(Beginning of GIVEN RECORDS)

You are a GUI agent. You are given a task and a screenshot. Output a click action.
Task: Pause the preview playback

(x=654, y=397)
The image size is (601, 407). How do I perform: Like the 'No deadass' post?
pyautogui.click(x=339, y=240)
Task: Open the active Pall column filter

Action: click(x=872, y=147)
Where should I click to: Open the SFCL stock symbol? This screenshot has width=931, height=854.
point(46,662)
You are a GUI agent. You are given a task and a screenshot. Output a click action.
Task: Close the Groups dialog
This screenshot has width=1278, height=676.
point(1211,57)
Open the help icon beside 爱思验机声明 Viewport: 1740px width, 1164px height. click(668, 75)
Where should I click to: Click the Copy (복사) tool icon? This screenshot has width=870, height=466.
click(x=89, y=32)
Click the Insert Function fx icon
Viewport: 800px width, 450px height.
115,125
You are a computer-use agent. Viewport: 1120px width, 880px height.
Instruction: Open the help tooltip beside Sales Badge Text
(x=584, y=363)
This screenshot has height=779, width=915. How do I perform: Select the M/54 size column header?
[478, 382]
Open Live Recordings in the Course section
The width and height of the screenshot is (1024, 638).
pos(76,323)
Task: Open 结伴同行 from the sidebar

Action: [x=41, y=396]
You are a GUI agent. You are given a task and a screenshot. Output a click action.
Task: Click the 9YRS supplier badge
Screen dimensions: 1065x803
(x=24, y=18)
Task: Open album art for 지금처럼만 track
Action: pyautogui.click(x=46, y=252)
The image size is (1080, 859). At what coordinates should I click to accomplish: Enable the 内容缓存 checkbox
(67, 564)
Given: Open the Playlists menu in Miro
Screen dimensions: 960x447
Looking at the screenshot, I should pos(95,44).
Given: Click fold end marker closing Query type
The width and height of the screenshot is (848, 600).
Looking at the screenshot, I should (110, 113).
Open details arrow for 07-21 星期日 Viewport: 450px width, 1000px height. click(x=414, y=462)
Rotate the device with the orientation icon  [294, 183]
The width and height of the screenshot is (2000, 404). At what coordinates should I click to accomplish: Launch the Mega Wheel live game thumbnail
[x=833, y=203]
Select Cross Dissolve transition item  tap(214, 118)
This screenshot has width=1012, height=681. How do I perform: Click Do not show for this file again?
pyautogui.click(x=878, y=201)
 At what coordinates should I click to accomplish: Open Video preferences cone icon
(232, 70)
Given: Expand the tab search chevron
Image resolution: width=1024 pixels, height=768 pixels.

(End of GIVEN RECORDS)

• **DIRECTIONS**
Print every record exactly as written.

• **OUTPUT OF THE EXERCISE**
You are a GUI agent. You are given a task and a screenshot. Output a click action.
Task: Pause the preview playback

(x=654, y=397)
The image size is (601, 407). How do I perform: Like the 'No deadass' post?
pyautogui.click(x=339, y=240)
Task: Open the active Pall column filter

Action: click(x=872, y=147)
Where should I click to: Open the SFCL stock symbol? This screenshot has width=931, height=854.
point(46,662)
You are a GUI agent. You are given a task and a screenshot. Output a click action.
Task: Close the Groups dialog
This screenshot has width=1278, height=676.
point(1211,57)
Open the help icon beside 爱思验机声明 Viewport: 1740px width, 1164px height. click(668, 75)
Where should I click to: Click the Copy (복사) tool icon? This screenshot has width=870, height=466.
click(x=89, y=32)
Click the Insert Function fx icon
Viewport: 800px width, 450px height.
115,125
You are a computer-use agent. Viewport: 1120px width, 880px height.
Instruction: Open the help tooltip beside Sales Badge Text
(x=584, y=363)
This screenshot has height=779, width=915. How do I perform: Select the M/54 size column header?
[478, 382]
Open Live Recordings in the Course section
The width and height of the screenshot is (1024, 638).
pos(76,323)
Task: Open 结伴同行 from the sidebar

Action: [x=41, y=396]
You are a GUI agent. You are given a task and a screenshot. Output a click action.
Task: Click the 9YRS supplier badge
Screen dimensions: 1065x803
(x=24, y=18)
Task: Open album art for 지금처럼만 track
Action: pyautogui.click(x=46, y=252)
The image size is (1080, 859). At what coordinates should I click to accomplish: Enable the 内容缓存 checkbox
(67, 564)
Given: Open the Playlists menu in Miro
Screen dimensions: 960x447
Looking at the screenshot, I should pos(95,44).
Given: Click fold end marker closing Query type
The width and height of the screenshot is (848, 600).
Looking at the screenshot, I should (110, 113).
Open details arrow for 07-21 星期日 Viewport: 450px width, 1000px height. click(x=414, y=462)
Rotate the device with the orientation icon  [294, 183]
The width and height of the screenshot is (2000, 404). At what coordinates should I click to accomplish: Launch the Mega Wheel live game thumbnail
[x=833, y=203]
Select Cross Dissolve transition item  tap(214, 118)
This screenshot has width=1012, height=681. How do I perform: Click Do not show for this file again?
pyautogui.click(x=878, y=201)
 At what coordinates should I click to accomplish: Open Video preferences cone icon
(232, 70)
Given: Expand the tab search chevron
Image resolution: width=1024 pixels, height=768 pixels.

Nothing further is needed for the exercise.